| EXERCISE PASSAGE |

How can chronic thromboembolic pulmonary hypertension affect my health?With pulmonary hypertension and CTEPH, pressure is too high on the right side of your heart. This leads to a backup of oxygen-poor blood. Your heart then works harder to push it out to your lungs. Blood also takes longer to travel through your lungs, causing a drop in oxygen levels.
SYMPTOMS AND CAUSES
What causes CTEPH?The condition occurs when tiny blood clots in lung blood vessels don’t dissolve. This causes scar-like tissue to develop, leading to blood vessel narrowing. The more severe the narrowing, the higher the pressure.
CTEPH risk factorsChronic thromboembolic pulmonary hypertension risk factors include:
- Blood type other than Type O.
- Bone infection (osteomyelitis).
- Certain cancers.
- Chronic gastrointestinal diseases, such as inflammatory bowel disease.
- Being assigned female at birth.
- Infected heart tissue due to a pacemaker.
- Personal or family history of blood clots or blood clotting disorders. These include antiphospholipid syndrome.
- Prior spleen removal (splenectomy).
- Thyroid hormone replacement therapy.
What are CTEPH symptoms?Chronic thromboembolic pulmonary hypertension symptoms include:
- Chest pain or tightness.
- Coughing up blood, which is rare.
- Cyanosis, fingers and toes with a bluish tint.
- Fainting (syncope).
- Pounding in your chest, also known as heart palpitations.
- Shortness of breath, especially during physical activity.
- Swollen legs due to fluid retention (edema).
DIAGNOSIS AND TESTS
How is CTEPH diagnosed?Your care may start with tests to check for signs of CTEPH. These include:
- Lung ventilation-perfusion scan (V/Q scan).
- Pulmonary angiogram, which shows whether there are blood clots or narrow blood vessels.
- Pulmonary function tests.
- Transthoracic echocardiogram (TTE).
- Right heart catheterization.
- CT pulmonary or digital subtraction angiography. These tests use advanced imaging techniques to check your pulmonary arteries.
- Exercise stress test.
MANAGEMENT AND TREATMENT
How is chronic thromboembolic pulmonary hypertension treated?A procedure is typically necessary. There are two options:
- Pulmonary endarterectomy: This open surgical procedure removes blood clots from your lung arteries.
- Pulmonary balloon angioplasty: This procedure uses tiny balloons at the tip of long tubes (catheters). They push aside scar tissue to open up narrowed arteries.
Do I have additional CTEPH treatment options?Riociguat tablets, a pulmonary hypertension medication, can bring some symptom relief. This drug is for people who can't have a procedure. It’s also for patients whose pulmonary hypertension continues after surgery.

| RECORD EXTRACTS |

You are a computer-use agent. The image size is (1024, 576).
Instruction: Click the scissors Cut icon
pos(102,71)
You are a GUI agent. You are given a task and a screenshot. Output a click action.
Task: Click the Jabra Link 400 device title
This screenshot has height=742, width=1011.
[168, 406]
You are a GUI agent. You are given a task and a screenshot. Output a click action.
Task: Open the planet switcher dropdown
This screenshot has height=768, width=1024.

---

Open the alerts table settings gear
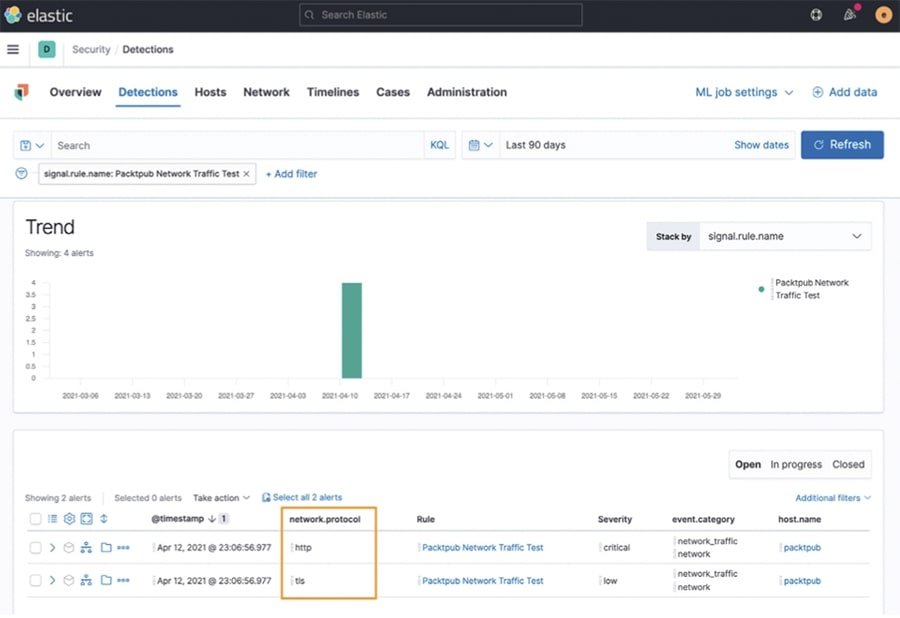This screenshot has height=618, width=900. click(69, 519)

| TASKS FOR THIS EXERCISE |
A. According to the CTEPH passage, which medication can bring some symptom relief?
B. Retype the section of the CTEPH passage between "- Fainting (syncope)." and "Right heart catheterization.", inclusive.
The records come from a separate source, unrelated to the CTEPH passage.

| ANSWERS TO THE TASKS |
A. Riociguat tablets.

B.
- Fainting (syncope).
- Pounding in your chest, also known as heart palpitations.
- Shortness of breath, especially during physical activity.
- Swollen legs due to fluid retention (edema).
DIAGNOSIS AND TESTS
How is CTEPH diagnosed?Your care may start with tests to check for signs of CTEPH. These include:
- Lung ventilation-perfusion scan (V/Q scan).
- Pulmonary angiogram, which shows whether there are blood clots or narrow blood vessels.
- Pulmonary function tests.
- Transthoracic echocardiogram (TTE).
- Right heart catheterization.